Page extract:
"""
The tension in my neck felt like a vice had been attached across my shoulders. After umpteen hours of research, calling medical offices, and chasing lab results, I reached my limit of special-needs mom stress. Acting as (a diligent, and yes, sometimes obsessive) case manager, nurse, researcher, decision-maker and counselor all in the same day (or hour) can become overwhelming. I knew I reached that point last week when I yelled at the cat (poor old guy was just in the wrong place at the wrong time).
The truth is that I find it hard to wait patiently for answers. I dislike ambiguity regarding the well-being of my children, and working to figure things out is in my nature. This can be a good thing, but there comes a point where work has diminishing returns and mainly brings about a state of physical or mental exhaustion with little progress toward the goal. I am the poster child for this scenario.
I finally had sense enough to pull myself away from computer research and took a warm bath. As the buoyancy of the water supported the tight muscles in my neck, I again asked God to forgive me for trying to solve my child’s medical problems with supermom skills that are often not super at all.
This intensely active problem solving and subsequent repentance is not new for me. The first time I walked the supermom wanna-be path was when my husband and I were seeking a diagnosis for our two-year- old who had autism. That was 20 years ago. This time it’s on behalf of our 22-year-old who has undiagnosed medical problems. Clearly, I’m not as far along in my spiritual development as I could be. I regret how often I may have drowned out God’s voice with my intense efforts to learn and seek expert opinion.
AND YET, MY FAILURES HELP ME REALIZE THE NEED TO STOP—TO PRAY—AND TO LISTEN. AND GOD HAS NOT FAILED ME OVER THESE PAST 20 YEARS.
Does this mean I get everything I want? No. Does it mean that God has immediately answered “yes” to every prayer. No—not by a long shot. What it means is that God has always provided strength and enough provision over time to keep my hope alive and to sustain me and my children.
"""
Extracted entries:
"""
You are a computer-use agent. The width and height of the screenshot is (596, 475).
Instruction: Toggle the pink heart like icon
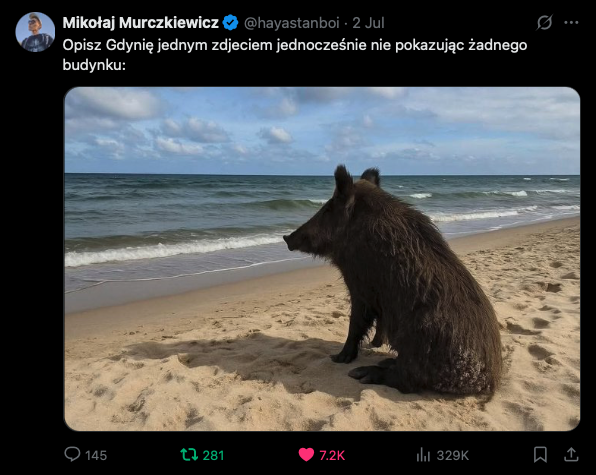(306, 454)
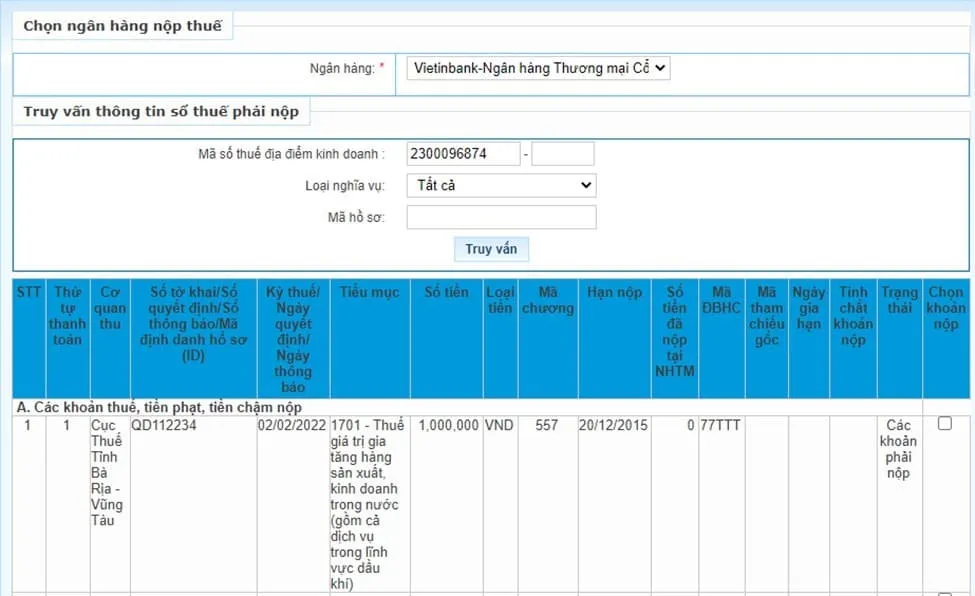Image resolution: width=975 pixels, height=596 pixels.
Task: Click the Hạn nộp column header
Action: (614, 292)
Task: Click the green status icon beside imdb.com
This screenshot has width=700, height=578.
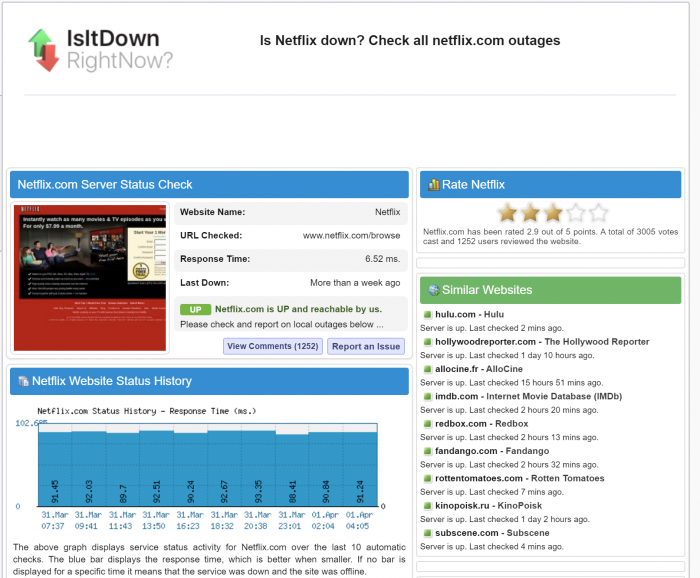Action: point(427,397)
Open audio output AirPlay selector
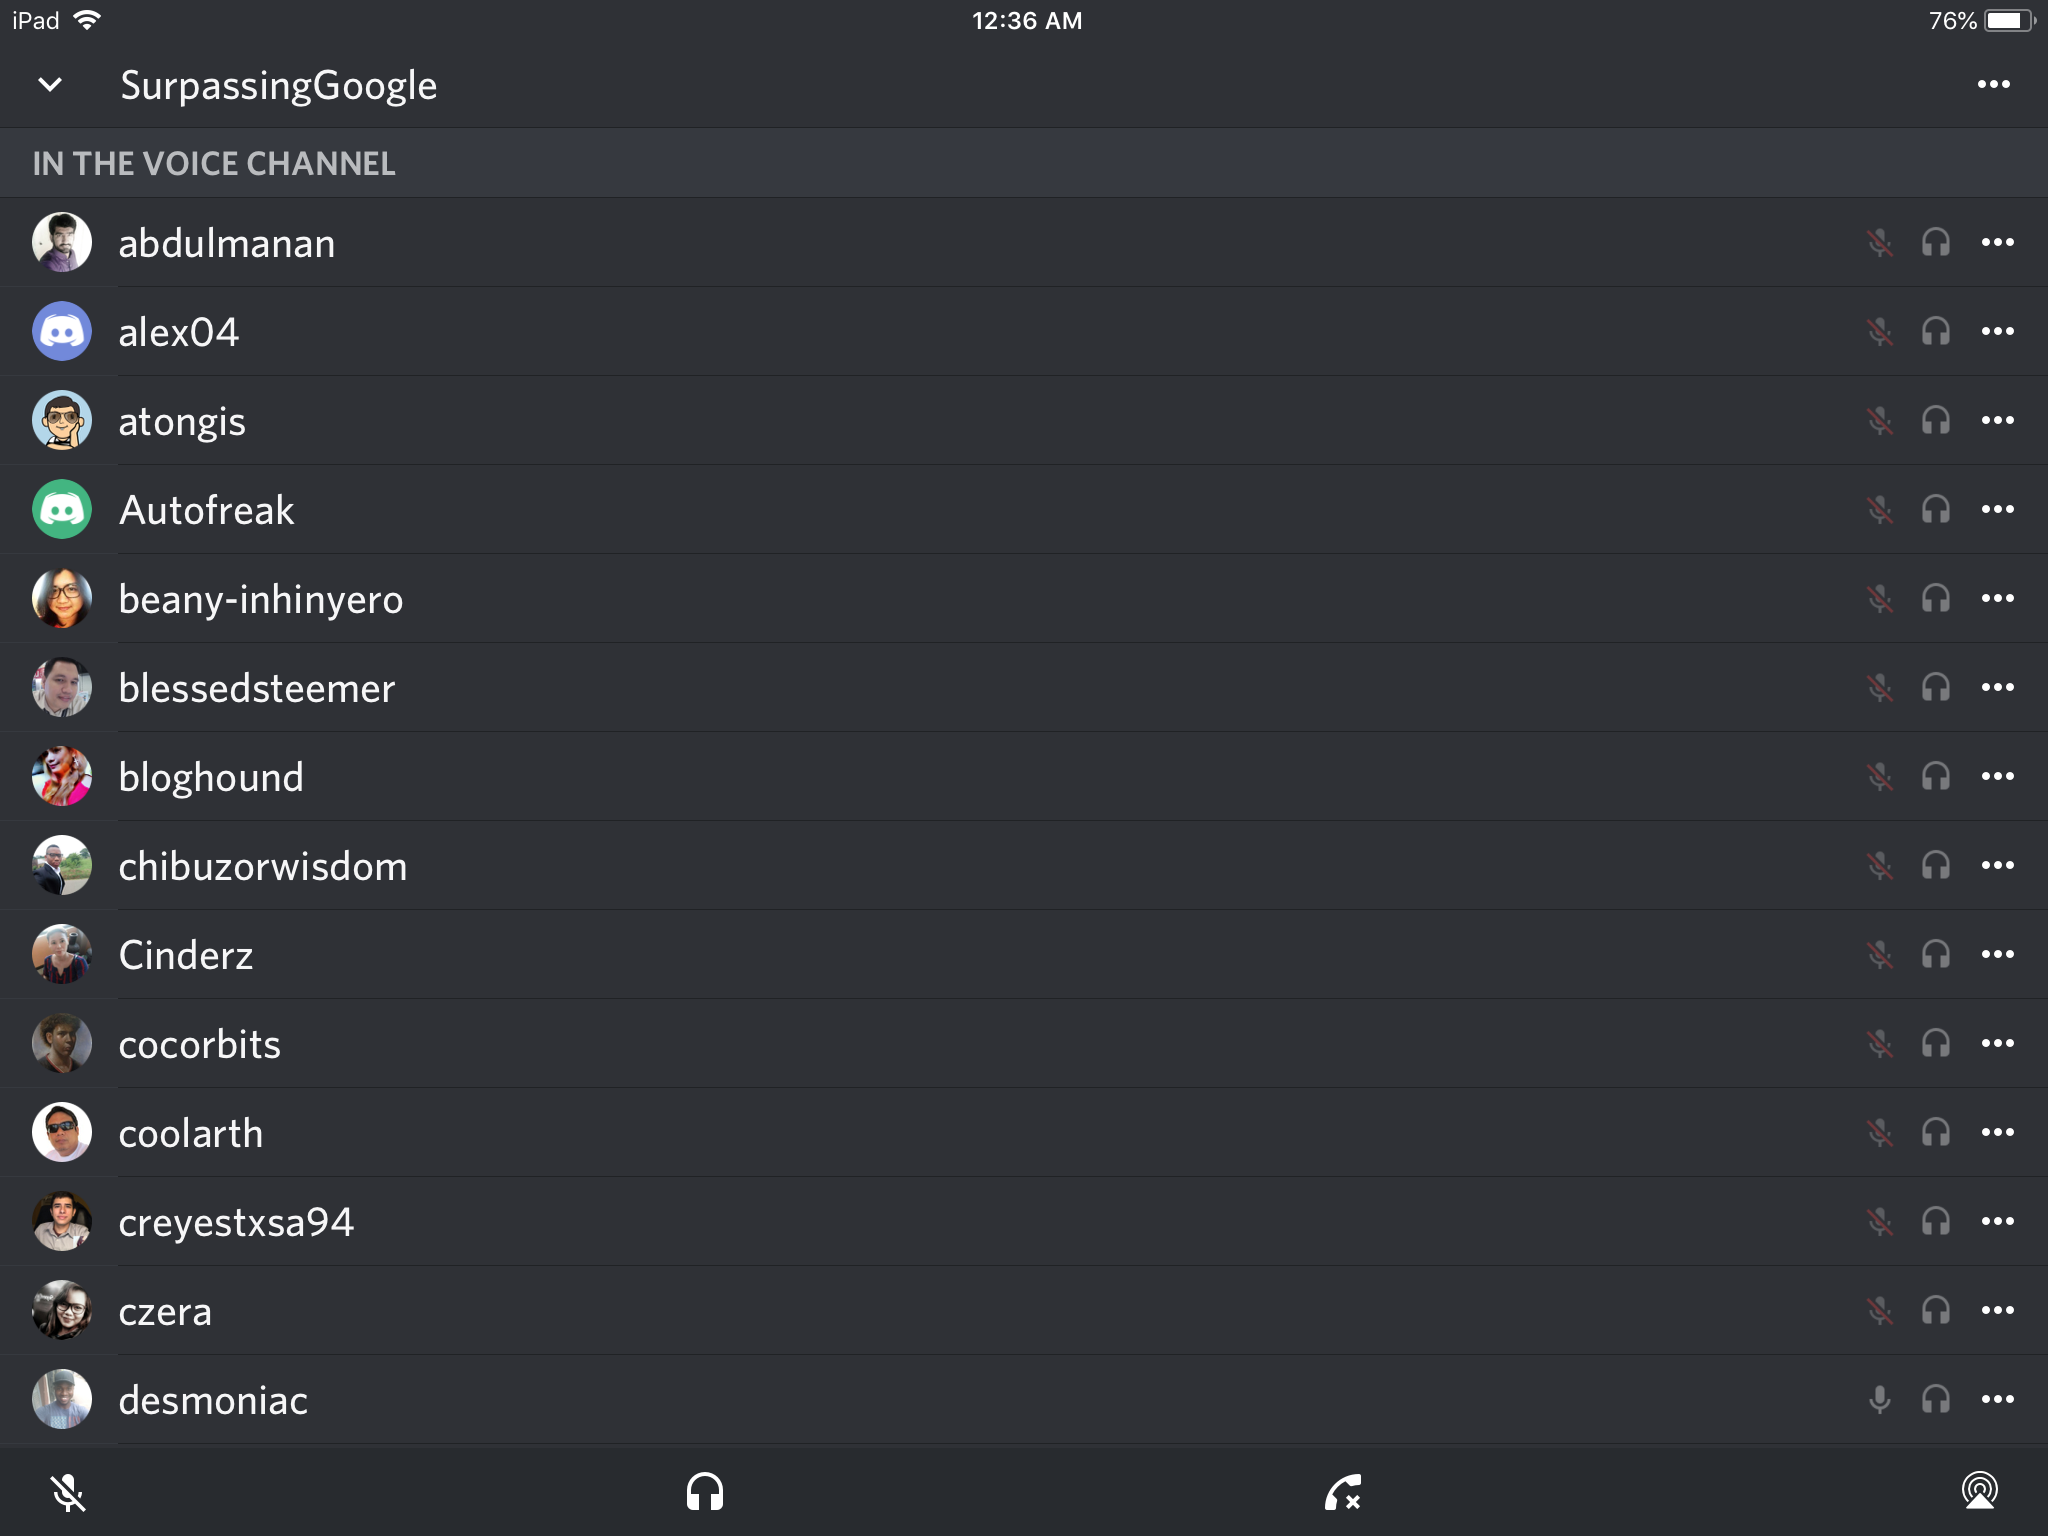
"""
Requirement: List the roles that the special-needs parenting passage says the writer acts as all in the same day. The lines after the special-needs parenting passage come from a different source.

Exercise solution: case manager, nurse, researcher, decision-maker, counselor